[[ Text section open ]]
This week it is, once again, something on tower n.4 that has caught our eye.
We were already aware that spiders inhabit the towers, it is hard in fact to find any space in Mediamatic that a spider has not made a home out of. However, this time the spider webs have an unusual feature: thick shimmering lines traced across them.
To the naked eye these strokes look uniform and white or semi-translucent, sparkling when they catch the light. But with the aid of the macro-lens camera, we are able to see they are actually a complex mirror-like net of shapes that refracts light, splitting its rays and creating the colours of the rainbow.
We have not been able to observe this firsthand, but the most plausible conclusion we have arrived at is that these strokes were created by snails crossing over the spiderwebs as if they are bridges. Journeying from one peak to the next along the landscape of the tower.
[[ Text section closed ]]
Work request 1: According to the text about the spider webs on tower n.4, what most likely created the shimmering strokes?
Work request 2: Extend the text about the spider webs on tower n.4, picking up after its final sentence.
These rows come from a separate source.
[[ Data listing open ]]
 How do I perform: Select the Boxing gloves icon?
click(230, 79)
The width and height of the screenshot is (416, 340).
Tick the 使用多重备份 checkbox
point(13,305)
[[ Data listing closed ]]
Reply 1: Snails crossing over the spiderwebs as if they were bridges.

Reply 2:
It is proving hard to find any literature about this specific phenomenon, but it is likely that thanks to the sliminess they produce from their glands, the slugs and snails become immune to the stickiness of the spider web, and easily glide over them, escaping from the clutches of the spiders.
The closeup images somehow remind me of the milky way. The context of the image is lost when looking from this close, allowing any reference of scale to dissolve in our minds. The patterns that the combination of the snails' slime and the spiders' silk create look like fractals, that could be as infinitely big as galaxies or as small as cells.